YOUR TASK:
Could you reproduce the stretch from "When following a" through "are as follows." in the vegetarian protein article, substituting "thoughtful preparation" for "careful planning"?

PASSAGE TO READ:
......

Eating Protein as a Vegetarian

Erin Coleman, R.D., L.D.
Asparagus and Tofu

When following a vegetarian diet, it's important to meet your body's daily protein and essential amino acid requirements. Fortunately, with careful planning, vegetarian meal plans are sufficient to meet the nutritional needs of adults, pregnant women, and even children, notes the Academy of Nutrition and Dietetics.

Protein Requirements for Vegetarians

The protein requirements of vegetarians are the same as non-vegetarian protein guidelines. The recommended dietary allowances (RDAs) for protein are as follows.

Age and Gender Groups

Protein RDA

Children 7 to 12 months

11 grams

Children ages 1 to 3

13 grams

Children ages 4 to 8

19 grams

Kids ages 9 to 13

34 grams

Girls ages 14 to 18

46 grams

Boys ages 14 to 18

52 grams

Adult women

46 grams

Adult men

56 grams

Pregnant women

71 grams

Breastfeeding women

71 grams

Who Needs Extra Protein?

......

DATA SECTION:

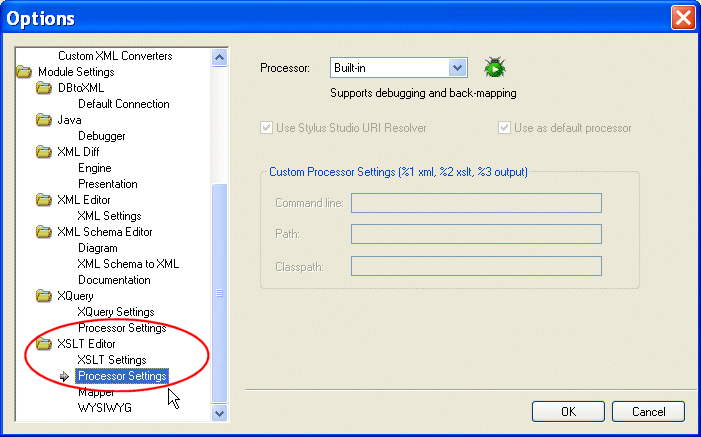The image size is (701, 437).
Task: Toggle Use as default processor checkbox
Action: click(x=505, y=128)
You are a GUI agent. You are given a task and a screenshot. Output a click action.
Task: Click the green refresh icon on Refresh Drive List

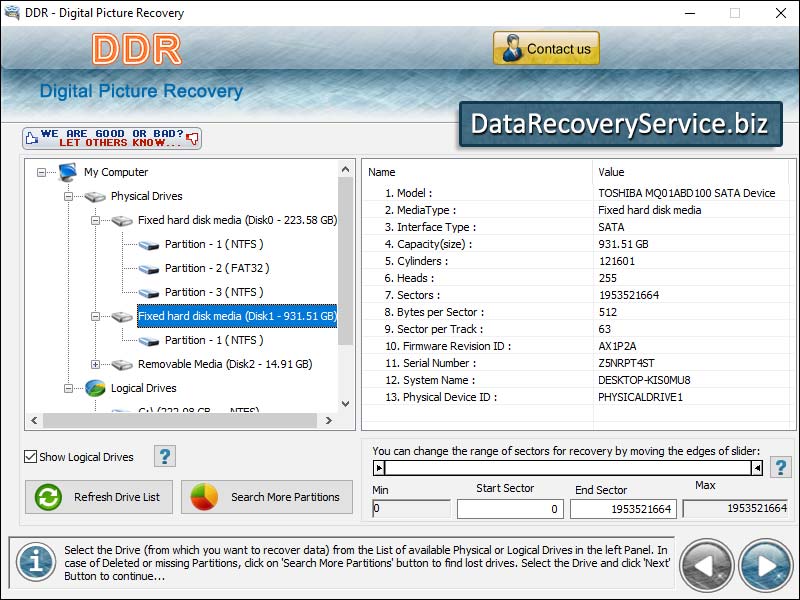pyautogui.click(x=46, y=497)
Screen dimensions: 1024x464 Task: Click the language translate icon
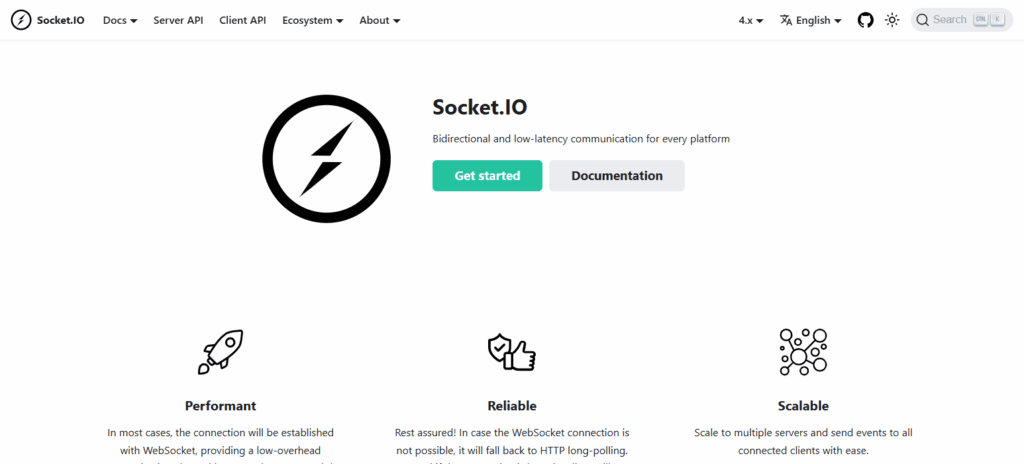click(786, 20)
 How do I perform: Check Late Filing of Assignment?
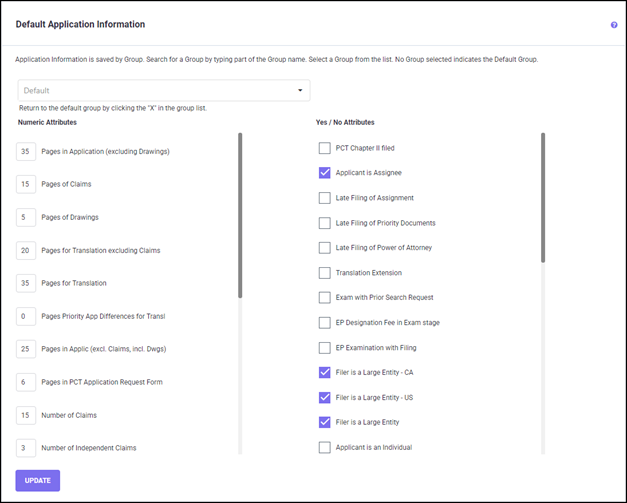coord(324,198)
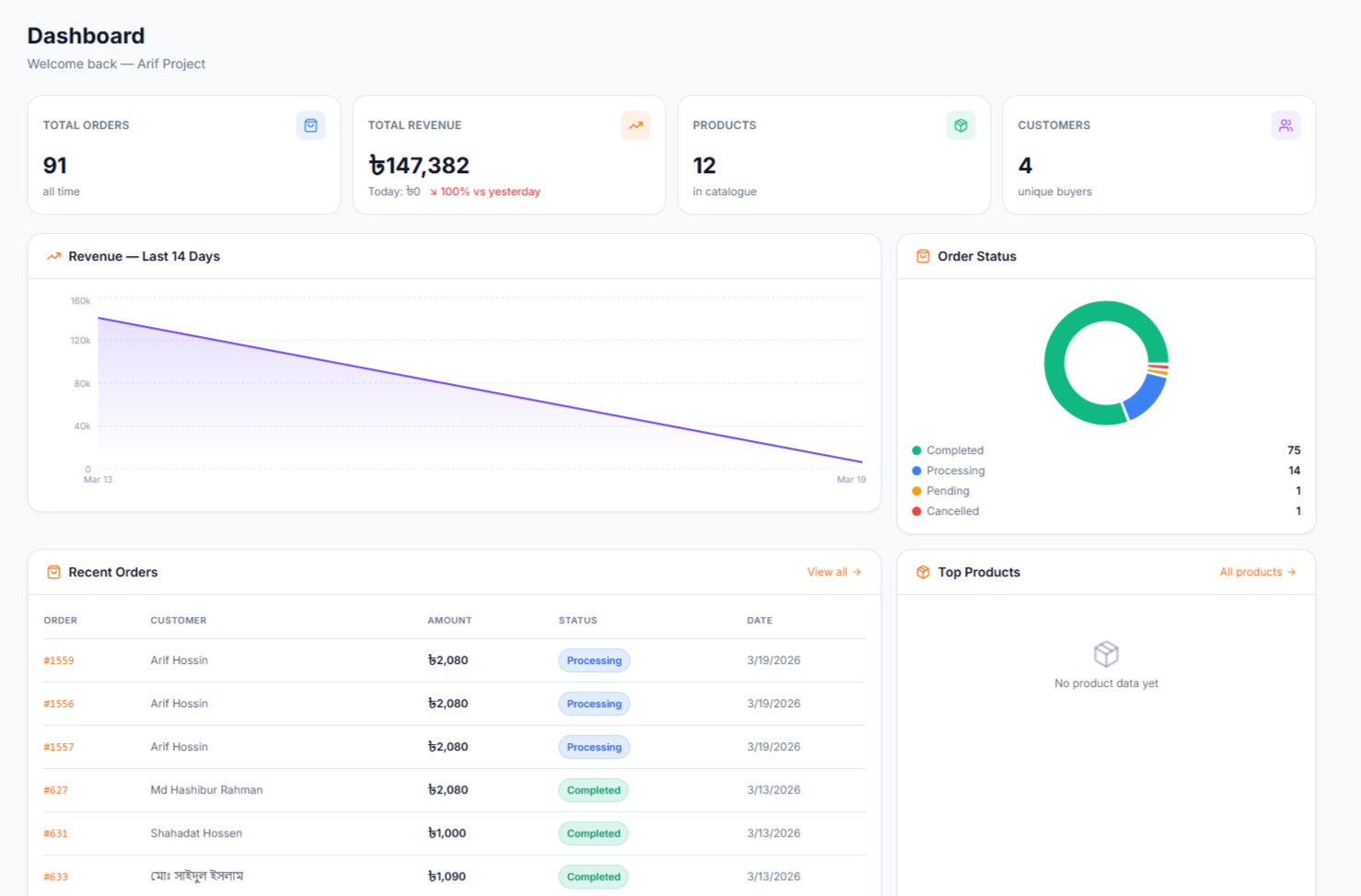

......

OUTPUT:
When following a vegetarian diet, it's important to meet your body's daily protein and essential amino acid requirements. Fortunately, with thoughtful preparation, vegetarian meal plans are sufficient to meet the nutritional needs of adults, pregnant women, and even children, notes the Academy of Nutrition and Dietetics.

Protein Requirements for Vegetarians

The protein requirements of vegetarians are the same as non-vegetarian protein guidelines. The recommended dietary allowances (RDAs) for protein are as follows.